John said to the crowds that came out to be baptized by him, "You brood of vipers! Who warned you to flee from the wrath to come? Bear fruits worthy of repentance. Do not begin to say to yourselves, 'We have Abraham as our ancestor'; for I tell you, God is able from these stones to raise up children to Abraham. Even now the ax is lying at the root of the trees; every tree therefore that does not bear good fruit is cut down and thrown into the fire."

And the crowds asked him, "What then should we do?" In reply he said to them, "Whoever has two coats must share with anyone who has none; and whoever has food must do likewise." Even tax collectors came to be baptized, and they asked him, "Teacher, what should we do?" He said to them, "Collect no more than the amount prescribed for you." Soldiers also asked him, "And we, what should we do?" He said to them, "Do not extort money from anyone by threats or false accusation, and be satisfied with your wages."
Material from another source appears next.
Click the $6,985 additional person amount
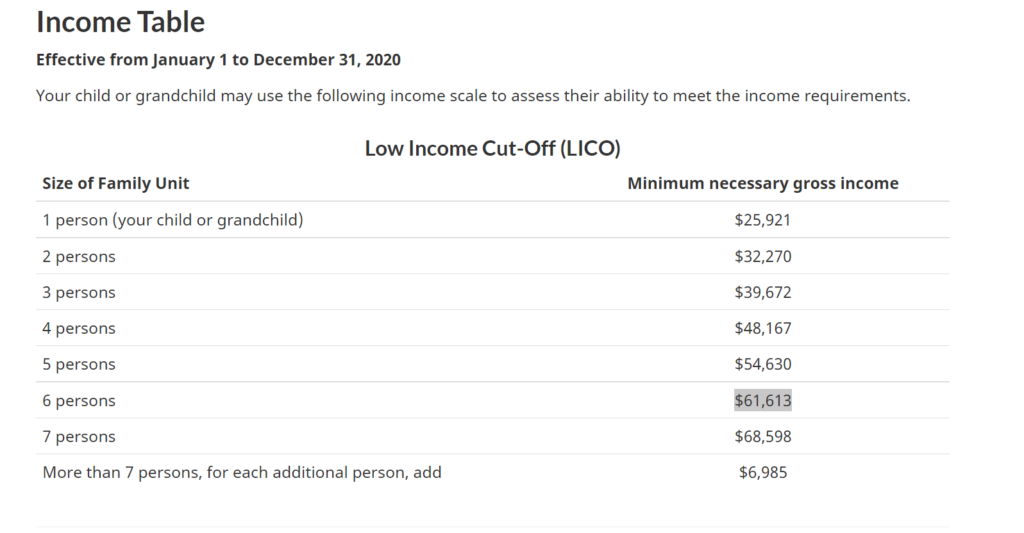 coord(762,472)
As the people were filled with expectation, and all were questioning in their hearts concerning John, whether he might be the Messiah, John answered all of them by saying, "I baptize you with water; but one who is more powerful than I is coming; I am not worthy to untie the thong of his sandals. He will baptize you with the Holy Spirit and fire. His winnowing fork is in his hand, to clear his threshing floor and to gather the wheat into his granary; but the chaff he will burn with unquenchable fire."


The Sermon


You brood of vipers

What a way to start a sermon. John must have had a special talent. I can't imagine people hanging around to listen to me if I start out by insulting them. So I won't.

Having said that, I have to say John makes some very good points. He is telling his followers that pedigree makes no difference when it comes to your relationship to God. He says, “do not begin to say to yourselves, 'We have Abraham as our ancestor' for I tell you, God is able from these stones to raise up children to Abraham. “

It does not matter that my family has lived here since the 1800's. My ancestors, by all accounts, were good people but it is who I am that counts. It is what is in my heart that counts. It is what I think and do that counts. God knows.
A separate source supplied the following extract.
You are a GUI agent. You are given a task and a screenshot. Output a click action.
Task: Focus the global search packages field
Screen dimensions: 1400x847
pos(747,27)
When John was asked by people how they should change their lives, John was very specific. He told people to share their abundance. If they have two coats, give one away. If they have extra food, share it. He told tax collectors to collect no more than the required amount because tax collectors were notorious for collecting more than required and pocketing the difference. He told soldiers to not extort money from people in order to line their own pockets.
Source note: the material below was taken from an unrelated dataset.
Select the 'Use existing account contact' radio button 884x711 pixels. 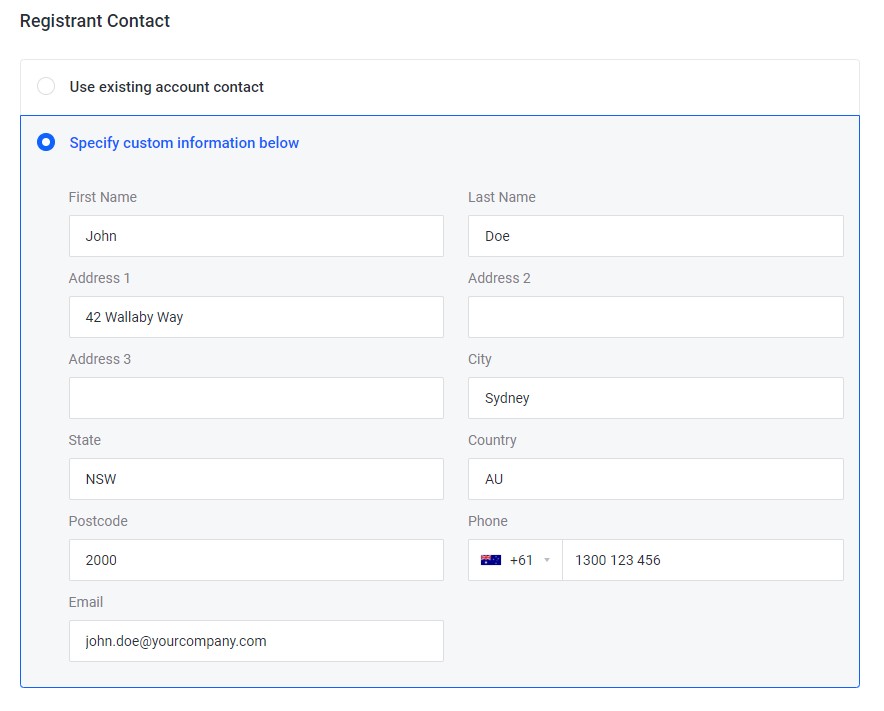click(x=46, y=86)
John was speaking to his time. We know the issues in our own lives. We know in our hearts what we can do to cleanse ourselves from wrong doing. Advent is a time when we look forward to the arrival of Jesus and it is a time of reflection on what we can do to make ourselves better persons.

John made it clear to his followers that he was not the messiah but the messiah was coming. He said, I baptize you with water but the messiah will baptize you with the holy spirit.

In his fire and brimstone way John also used the metaphor of the wheat harvest. He said, “His winnowing fork is in his hand, to clear his threshing floor and to gather the wheat into his granary, but the chaff he will burn with unquenchable fire.” I am very sure all of us would like to be grains of wheat safely stored in a grain bin and not the refuse that goes up in flames.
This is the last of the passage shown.